Though fruit snacks contain the word fruit, they are a poor substitute for a healthier snack. In fact, due to their high sugar content, they are no better than giving your child (or yourself!) a piece of candy. Make fruit snacks a special treat — and before you buy them, check their labels to avoid these fruit snack no-nos.
Artificial colors & flavors
Sugar & high-fructose corn syrup
Kids love fruit snacks because they are sweet — which is no surprise when you consider their high levels of sugar, high-fructose corn syrup or both. Some packages contain a whopping 19g sugar per serving. The carbohydrates in fruit snacks are typically of the sugar variety.
Trans fats/partially hydrogenated oils
Many fruit snacks claim to be fat free. Read the labels and steer clear of those that contain unhealthy partially hydrogenated oil and trans fats.
Lots of ingredients
Usually, the more ingredients a product has, the unhealthier it is… especially if you can’t pronounce them. Say no to fruit snacks with a long laundry list of ingredients.
occasional treats — not nutrition staples
Fruit snacks should be treated as snacks (as the name implies) or as treats — not as a replacement for actual fruit. Experts suggest fruit leather (such as that found in health food stores) as a healthier alternative to sugary, artificially colored and flavored fruit snacks. Check the label to ensure they contain 100-percent dried fruit and juices.
What to look for
While fruit snack packages scream that they are fat free, gluten free and contain vitamin C, don’t be fooled. Look at the label and consider only fruit snacks that contain — drum roll, please — real fruit.
FRUIT LEATHER RECIPE
If you are feeling inspired to ban the packaged fruit snacks from your home, consider making your own fruit leather. Bonus: If you get your kids in on the fun, they’ll love the leather even more than those processed, packaged fruit snacks.
- 4 cups fresh fruit, rinsed, pitted, cored, de-stemmed
- 1 tablespoon lemon juice
- 1 tablespoon honey or agave nectar
- 1/2 cup water
- Add water and fruit to large stock pot.

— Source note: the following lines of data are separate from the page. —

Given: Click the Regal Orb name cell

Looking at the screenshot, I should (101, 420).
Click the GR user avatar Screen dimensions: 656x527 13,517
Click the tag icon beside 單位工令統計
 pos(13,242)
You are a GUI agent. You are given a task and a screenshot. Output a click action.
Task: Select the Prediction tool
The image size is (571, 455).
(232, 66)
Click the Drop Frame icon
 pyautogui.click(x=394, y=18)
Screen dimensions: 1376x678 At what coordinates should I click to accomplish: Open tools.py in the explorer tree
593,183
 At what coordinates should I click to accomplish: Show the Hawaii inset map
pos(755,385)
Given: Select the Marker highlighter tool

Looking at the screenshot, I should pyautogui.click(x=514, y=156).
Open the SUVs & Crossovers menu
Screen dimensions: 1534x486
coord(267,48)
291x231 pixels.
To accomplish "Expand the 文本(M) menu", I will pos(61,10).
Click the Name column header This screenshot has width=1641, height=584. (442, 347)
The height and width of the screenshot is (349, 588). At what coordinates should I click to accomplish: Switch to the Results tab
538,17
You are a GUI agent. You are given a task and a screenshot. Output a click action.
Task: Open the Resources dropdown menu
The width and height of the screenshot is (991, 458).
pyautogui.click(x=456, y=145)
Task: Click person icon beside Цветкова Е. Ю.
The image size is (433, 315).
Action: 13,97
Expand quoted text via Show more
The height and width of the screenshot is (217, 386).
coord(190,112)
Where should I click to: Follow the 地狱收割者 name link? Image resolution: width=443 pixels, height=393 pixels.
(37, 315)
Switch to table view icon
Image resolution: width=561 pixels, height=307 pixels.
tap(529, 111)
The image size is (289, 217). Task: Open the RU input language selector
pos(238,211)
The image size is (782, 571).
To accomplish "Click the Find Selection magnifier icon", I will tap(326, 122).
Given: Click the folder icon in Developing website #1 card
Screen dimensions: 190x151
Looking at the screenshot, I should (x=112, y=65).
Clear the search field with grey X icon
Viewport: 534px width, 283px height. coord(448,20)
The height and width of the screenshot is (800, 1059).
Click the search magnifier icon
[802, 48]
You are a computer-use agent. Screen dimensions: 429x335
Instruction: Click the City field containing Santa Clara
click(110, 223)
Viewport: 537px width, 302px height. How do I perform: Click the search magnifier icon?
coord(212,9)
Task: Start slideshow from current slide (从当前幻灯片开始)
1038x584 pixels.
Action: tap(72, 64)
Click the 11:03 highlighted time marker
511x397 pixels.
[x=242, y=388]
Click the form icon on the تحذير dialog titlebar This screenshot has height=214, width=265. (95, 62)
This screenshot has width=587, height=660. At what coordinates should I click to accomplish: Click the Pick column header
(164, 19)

- Simmer, cover and cook for 15 minutes on low until fruit is completely cooked through.
- Add lemon juice and honey or agave nectar, and mash.
- Continue to simmer until the fruit mixture thickens.
- Puree in a food processor.
- Spread puree onto a baking sheet covered with waxed paper.
- Bake at 140 degrees for 8 to 10 hours.
- The fruit leather is done when it is dried out and pulls away easily from the waxed paper.
- Cut into strips, wrap in waxed paper or plastic wrap, and store in refrigerator.